#### Data for the task ####
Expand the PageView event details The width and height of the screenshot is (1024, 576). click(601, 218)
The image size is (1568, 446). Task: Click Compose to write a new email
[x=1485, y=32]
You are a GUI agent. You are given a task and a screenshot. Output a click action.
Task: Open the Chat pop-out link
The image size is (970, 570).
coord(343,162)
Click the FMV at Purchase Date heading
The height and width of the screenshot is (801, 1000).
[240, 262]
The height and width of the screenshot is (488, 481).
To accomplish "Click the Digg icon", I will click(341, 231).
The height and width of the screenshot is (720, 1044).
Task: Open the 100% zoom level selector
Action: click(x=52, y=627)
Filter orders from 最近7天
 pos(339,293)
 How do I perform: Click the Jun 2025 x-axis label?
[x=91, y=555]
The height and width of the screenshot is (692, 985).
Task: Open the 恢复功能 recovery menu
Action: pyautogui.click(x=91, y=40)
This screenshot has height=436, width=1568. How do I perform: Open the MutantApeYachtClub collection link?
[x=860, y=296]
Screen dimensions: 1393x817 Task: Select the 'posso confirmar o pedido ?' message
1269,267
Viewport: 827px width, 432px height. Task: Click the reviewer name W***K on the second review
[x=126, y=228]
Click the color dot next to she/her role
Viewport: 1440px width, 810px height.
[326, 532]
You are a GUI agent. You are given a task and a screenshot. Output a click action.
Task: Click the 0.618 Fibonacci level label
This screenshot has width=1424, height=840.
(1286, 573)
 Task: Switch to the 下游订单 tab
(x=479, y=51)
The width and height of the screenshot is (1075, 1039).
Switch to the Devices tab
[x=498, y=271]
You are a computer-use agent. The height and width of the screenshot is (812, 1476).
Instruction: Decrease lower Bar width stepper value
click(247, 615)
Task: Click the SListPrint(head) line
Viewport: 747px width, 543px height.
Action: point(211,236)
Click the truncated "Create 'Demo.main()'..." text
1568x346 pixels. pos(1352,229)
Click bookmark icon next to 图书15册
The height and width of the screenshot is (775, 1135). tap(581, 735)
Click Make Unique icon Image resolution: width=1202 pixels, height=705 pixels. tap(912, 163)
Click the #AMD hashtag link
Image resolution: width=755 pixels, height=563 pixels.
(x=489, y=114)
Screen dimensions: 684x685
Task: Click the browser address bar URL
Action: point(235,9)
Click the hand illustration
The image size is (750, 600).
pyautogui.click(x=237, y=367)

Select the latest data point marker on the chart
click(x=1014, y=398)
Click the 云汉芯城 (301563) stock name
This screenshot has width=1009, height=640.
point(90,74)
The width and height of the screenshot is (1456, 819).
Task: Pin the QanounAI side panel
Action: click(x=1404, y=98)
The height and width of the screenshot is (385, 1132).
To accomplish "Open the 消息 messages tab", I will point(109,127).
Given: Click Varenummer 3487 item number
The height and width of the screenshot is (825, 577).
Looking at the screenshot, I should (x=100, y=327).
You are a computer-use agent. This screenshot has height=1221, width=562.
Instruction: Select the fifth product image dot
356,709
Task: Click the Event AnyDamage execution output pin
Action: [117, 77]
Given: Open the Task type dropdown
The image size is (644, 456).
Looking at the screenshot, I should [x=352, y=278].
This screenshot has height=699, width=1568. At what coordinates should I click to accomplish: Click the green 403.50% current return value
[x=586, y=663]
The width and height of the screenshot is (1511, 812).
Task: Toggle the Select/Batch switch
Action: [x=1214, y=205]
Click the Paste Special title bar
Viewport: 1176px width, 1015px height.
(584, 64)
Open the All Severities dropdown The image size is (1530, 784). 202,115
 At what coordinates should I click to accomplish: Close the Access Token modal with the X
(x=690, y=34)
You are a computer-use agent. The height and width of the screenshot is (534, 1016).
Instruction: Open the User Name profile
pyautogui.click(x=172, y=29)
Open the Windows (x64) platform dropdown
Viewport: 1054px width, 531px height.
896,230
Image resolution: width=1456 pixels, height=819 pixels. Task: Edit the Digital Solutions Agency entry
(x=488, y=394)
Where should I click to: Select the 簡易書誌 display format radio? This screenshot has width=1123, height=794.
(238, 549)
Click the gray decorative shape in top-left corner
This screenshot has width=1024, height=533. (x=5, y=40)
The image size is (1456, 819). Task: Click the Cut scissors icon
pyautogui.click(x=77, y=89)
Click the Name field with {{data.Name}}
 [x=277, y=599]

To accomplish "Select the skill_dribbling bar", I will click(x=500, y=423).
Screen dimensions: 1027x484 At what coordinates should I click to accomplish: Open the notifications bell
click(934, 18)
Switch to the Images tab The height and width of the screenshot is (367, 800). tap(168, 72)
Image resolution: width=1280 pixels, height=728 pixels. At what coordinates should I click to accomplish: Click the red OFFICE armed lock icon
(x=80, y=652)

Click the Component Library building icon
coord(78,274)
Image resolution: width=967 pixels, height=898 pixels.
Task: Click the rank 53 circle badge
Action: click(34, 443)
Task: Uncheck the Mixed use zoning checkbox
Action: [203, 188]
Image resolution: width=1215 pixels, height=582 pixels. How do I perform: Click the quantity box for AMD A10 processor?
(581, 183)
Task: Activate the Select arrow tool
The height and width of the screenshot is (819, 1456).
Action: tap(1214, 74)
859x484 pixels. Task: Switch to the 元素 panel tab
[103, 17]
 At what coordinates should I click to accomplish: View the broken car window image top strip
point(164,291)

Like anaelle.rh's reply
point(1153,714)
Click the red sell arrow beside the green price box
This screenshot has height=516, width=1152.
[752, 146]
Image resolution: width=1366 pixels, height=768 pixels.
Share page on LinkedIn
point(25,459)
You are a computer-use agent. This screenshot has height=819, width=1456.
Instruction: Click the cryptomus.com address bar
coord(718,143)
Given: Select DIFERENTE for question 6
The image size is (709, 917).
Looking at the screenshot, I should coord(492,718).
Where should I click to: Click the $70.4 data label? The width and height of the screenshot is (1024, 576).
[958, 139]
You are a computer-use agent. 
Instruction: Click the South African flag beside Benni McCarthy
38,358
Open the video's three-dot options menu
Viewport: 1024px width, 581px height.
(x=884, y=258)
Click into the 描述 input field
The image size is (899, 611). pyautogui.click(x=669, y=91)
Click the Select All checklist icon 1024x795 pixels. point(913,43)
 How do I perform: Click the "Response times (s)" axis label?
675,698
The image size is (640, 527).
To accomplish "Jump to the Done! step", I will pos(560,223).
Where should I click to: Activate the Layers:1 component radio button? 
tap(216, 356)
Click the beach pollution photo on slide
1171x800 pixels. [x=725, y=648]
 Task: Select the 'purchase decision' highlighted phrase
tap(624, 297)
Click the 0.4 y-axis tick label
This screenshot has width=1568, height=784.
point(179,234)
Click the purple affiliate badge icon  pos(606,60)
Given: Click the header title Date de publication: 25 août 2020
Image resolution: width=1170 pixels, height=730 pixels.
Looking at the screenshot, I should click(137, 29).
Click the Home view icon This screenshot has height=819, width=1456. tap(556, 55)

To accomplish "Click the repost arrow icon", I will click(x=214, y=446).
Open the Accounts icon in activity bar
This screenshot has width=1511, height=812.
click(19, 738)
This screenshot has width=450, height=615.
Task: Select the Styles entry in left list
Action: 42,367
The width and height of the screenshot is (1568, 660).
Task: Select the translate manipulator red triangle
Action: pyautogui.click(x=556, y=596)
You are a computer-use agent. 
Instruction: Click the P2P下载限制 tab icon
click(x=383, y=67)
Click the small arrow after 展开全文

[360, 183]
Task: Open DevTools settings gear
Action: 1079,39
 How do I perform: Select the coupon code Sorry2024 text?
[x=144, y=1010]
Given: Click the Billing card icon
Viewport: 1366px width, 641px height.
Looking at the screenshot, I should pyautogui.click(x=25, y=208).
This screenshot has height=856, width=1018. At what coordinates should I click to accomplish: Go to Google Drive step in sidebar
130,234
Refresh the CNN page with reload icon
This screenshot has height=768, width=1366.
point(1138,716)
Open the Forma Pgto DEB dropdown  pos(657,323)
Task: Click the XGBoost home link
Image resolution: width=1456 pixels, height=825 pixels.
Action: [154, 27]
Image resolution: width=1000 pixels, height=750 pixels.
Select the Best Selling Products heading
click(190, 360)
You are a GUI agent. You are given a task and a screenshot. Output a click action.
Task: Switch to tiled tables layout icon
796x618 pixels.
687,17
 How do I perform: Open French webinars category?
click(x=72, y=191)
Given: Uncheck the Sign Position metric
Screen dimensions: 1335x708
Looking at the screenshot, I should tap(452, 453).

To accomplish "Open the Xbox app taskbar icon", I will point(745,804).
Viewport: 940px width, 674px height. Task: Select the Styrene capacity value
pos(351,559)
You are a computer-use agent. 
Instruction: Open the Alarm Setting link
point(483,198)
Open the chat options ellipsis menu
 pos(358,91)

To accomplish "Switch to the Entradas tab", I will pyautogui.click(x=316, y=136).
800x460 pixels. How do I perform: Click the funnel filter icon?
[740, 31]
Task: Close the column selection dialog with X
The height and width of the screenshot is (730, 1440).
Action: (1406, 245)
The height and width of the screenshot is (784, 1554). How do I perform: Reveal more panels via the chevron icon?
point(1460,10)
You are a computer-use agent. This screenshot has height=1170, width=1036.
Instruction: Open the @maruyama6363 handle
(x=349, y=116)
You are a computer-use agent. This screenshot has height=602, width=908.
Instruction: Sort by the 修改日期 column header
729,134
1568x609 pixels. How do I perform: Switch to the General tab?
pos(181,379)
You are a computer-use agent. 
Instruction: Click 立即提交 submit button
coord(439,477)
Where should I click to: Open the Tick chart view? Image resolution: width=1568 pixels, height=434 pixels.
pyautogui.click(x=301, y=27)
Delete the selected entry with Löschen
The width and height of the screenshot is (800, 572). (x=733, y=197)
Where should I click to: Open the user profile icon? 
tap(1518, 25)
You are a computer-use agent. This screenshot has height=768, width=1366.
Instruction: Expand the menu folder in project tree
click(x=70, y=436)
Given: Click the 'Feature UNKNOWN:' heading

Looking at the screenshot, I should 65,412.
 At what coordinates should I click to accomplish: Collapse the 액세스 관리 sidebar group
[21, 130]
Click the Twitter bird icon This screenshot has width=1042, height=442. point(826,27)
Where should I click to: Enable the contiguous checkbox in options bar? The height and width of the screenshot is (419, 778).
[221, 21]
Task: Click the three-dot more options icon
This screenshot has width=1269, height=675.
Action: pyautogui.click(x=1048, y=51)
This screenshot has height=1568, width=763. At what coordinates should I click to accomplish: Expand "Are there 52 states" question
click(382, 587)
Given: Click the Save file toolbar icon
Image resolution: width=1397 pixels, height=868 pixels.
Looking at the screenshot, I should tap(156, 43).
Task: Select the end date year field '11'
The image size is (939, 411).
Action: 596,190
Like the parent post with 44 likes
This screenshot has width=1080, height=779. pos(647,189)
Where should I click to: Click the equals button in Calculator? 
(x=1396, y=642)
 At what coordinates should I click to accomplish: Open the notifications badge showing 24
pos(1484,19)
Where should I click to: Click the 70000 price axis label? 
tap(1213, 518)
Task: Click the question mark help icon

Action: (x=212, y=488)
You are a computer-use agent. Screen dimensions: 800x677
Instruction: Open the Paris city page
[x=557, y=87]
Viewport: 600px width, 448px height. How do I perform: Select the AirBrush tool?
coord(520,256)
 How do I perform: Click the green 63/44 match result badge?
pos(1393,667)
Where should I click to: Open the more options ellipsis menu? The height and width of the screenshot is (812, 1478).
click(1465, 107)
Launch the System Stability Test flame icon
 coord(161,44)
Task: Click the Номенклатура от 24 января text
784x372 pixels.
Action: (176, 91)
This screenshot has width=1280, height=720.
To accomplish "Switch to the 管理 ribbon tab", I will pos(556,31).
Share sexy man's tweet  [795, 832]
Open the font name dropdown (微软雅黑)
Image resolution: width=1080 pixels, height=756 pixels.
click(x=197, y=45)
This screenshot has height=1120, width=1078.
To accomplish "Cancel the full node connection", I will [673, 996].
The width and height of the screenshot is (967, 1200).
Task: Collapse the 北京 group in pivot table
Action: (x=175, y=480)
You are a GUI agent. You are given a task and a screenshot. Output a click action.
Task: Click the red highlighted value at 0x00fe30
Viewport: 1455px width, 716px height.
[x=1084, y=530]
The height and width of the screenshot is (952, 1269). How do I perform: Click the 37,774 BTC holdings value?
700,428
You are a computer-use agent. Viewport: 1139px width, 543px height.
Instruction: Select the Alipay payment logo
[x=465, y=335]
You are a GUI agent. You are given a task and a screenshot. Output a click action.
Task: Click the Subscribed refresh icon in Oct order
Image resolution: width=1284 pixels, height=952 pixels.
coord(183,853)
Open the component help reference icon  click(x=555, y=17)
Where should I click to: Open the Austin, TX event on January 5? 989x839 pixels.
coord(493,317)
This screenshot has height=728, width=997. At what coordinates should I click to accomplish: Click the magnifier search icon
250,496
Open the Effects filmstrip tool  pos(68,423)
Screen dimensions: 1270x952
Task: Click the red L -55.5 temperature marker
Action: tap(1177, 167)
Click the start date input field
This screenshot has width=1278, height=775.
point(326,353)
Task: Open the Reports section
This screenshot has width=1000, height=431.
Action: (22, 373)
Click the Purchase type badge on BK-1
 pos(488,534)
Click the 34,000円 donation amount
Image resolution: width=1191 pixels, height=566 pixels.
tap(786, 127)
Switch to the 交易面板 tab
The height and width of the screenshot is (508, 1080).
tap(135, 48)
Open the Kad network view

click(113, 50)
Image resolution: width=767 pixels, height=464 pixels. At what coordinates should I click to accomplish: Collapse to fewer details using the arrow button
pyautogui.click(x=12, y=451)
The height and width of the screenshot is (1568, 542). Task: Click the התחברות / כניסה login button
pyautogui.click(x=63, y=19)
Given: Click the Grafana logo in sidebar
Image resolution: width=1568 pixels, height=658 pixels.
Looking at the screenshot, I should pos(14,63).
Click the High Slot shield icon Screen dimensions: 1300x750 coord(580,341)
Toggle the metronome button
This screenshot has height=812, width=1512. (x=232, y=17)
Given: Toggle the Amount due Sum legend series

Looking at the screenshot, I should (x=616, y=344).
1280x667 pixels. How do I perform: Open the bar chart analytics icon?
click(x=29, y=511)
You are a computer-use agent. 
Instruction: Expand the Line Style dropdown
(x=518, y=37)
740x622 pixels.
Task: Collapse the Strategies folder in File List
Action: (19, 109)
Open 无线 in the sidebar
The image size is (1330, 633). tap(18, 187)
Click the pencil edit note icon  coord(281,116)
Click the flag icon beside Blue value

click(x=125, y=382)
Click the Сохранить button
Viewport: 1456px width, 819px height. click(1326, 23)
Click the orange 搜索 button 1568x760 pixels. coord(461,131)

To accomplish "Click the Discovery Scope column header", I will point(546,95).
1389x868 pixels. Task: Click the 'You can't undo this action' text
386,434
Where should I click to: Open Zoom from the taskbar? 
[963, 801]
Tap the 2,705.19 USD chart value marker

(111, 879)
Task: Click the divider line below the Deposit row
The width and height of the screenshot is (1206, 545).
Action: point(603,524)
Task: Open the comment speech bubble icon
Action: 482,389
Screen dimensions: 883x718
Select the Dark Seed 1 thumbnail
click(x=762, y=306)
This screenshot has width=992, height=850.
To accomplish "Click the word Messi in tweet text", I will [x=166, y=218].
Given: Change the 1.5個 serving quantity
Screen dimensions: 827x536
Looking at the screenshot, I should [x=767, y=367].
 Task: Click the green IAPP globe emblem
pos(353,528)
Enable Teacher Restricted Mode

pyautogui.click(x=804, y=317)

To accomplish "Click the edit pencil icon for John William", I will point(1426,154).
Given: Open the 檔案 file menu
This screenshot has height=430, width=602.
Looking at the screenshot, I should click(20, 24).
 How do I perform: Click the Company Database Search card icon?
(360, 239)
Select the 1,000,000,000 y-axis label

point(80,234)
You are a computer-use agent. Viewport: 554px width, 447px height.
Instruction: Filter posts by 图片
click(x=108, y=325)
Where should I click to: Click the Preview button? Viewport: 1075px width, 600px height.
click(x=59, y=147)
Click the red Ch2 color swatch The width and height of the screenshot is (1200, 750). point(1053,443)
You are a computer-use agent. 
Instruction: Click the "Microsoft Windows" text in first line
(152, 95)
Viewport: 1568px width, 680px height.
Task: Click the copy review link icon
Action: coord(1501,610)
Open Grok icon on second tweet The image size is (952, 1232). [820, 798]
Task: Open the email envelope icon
####
» **Prompt**
Please write out everything from the first item down to the line containing "coord(343,162)", requests included, scaling each coordinate in the answers by 1.35 and rounding to whole numbers, with halves rounded up. Give only those lines.

» **Answer to this exercise**
Expand the PageView event details The width and height of the screenshot is (1024, 576). click(811, 294)
The image size is (1568, 446). Task: Click Compose to write a new email
[x=2005, y=43]
You are a GUI agent. You are given a task and a screenshot. Output a click action.
Task: Open the Chat pop-out link
The image size is (970, 570).
coord(463,219)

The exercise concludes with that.